*** SOURCE DATA ***

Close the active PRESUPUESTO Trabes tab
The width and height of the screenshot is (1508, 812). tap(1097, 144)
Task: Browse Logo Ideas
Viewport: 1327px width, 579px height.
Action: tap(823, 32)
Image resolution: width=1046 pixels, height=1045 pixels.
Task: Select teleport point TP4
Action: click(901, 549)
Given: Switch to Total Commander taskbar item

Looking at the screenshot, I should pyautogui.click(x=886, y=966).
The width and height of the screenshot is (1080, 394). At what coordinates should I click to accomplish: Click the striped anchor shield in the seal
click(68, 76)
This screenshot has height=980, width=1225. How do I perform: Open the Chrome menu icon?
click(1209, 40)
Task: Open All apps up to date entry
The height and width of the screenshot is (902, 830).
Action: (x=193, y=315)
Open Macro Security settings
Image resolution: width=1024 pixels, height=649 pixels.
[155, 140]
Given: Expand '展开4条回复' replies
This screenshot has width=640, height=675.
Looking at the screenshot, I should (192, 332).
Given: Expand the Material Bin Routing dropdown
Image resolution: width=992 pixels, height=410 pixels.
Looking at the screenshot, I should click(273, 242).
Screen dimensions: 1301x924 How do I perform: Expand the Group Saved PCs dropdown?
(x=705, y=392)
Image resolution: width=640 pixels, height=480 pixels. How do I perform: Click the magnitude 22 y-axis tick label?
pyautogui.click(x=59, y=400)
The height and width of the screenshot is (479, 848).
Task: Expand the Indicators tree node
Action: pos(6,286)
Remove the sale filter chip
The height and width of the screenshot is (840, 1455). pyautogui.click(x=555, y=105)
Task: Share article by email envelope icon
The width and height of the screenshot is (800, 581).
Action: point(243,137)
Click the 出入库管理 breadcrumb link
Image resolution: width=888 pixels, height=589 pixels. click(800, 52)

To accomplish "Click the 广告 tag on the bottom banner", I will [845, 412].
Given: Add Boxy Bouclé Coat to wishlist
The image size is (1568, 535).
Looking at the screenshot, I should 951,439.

***

*EXERCISE AIM*
Word for word, print the listing above once more.

*ANSWER FOR THIS EXERCISE*
Close the active PRESUPUESTO Trabes tab
The width and height of the screenshot is (1508, 812). tap(1097, 144)
Task: Browse Logo Ideas
Viewport: 1327px width, 579px height.
Action: tap(823, 32)
Image resolution: width=1046 pixels, height=1045 pixels.
Task: Select teleport point TP4
Action: click(901, 549)
Given: Switch to Total Commander taskbar item

Looking at the screenshot, I should pyautogui.click(x=886, y=966).
The width and height of the screenshot is (1080, 394). At what coordinates should I click to accomplish: Click the striped anchor shield in the seal
click(68, 76)
This screenshot has height=980, width=1225. How do I perform: Open the Chrome menu icon?
click(1209, 40)
Task: Open All apps up to date entry
The height and width of the screenshot is (902, 830).
Action: (x=193, y=315)
Open Macro Security settings
Image resolution: width=1024 pixels, height=649 pixels.
[155, 140]
Given: Expand '展开4条回复' replies
This screenshot has width=640, height=675.
Looking at the screenshot, I should (192, 332).
Given: Expand the Material Bin Routing dropdown
Image resolution: width=992 pixels, height=410 pixels.
Looking at the screenshot, I should click(273, 242).
Screen dimensions: 1301x924 How do I perform: Expand the Group Saved PCs dropdown?
(x=705, y=392)
Image resolution: width=640 pixels, height=480 pixels. How do I perform: Click the magnitude 22 y-axis tick label?
pyautogui.click(x=59, y=400)
The height and width of the screenshot is (479, 848).
Task: Expand the Indicators tree node
Action: pos(6,286)
Remove the sale filter chip
The height and width of the screenshot is (840, 1455). pyautogui.click(x=555, y=105)
Task: Share article by email envelope icon
The width and height of the screenshot is (800, 581).
Action: point(243,137)
Click the 出入库管理 breadcrumb link
Image resolution: width=888 pixels, height=589 pixels. click(800, 52)

To accomplish "Click the 广告 tag on the bottom banner", I will [845, 412].
Given: Add Boxy Bouclé Coat to wishlist
The image size is (1568, 535).
Looking at the screenshot, I should 951,439.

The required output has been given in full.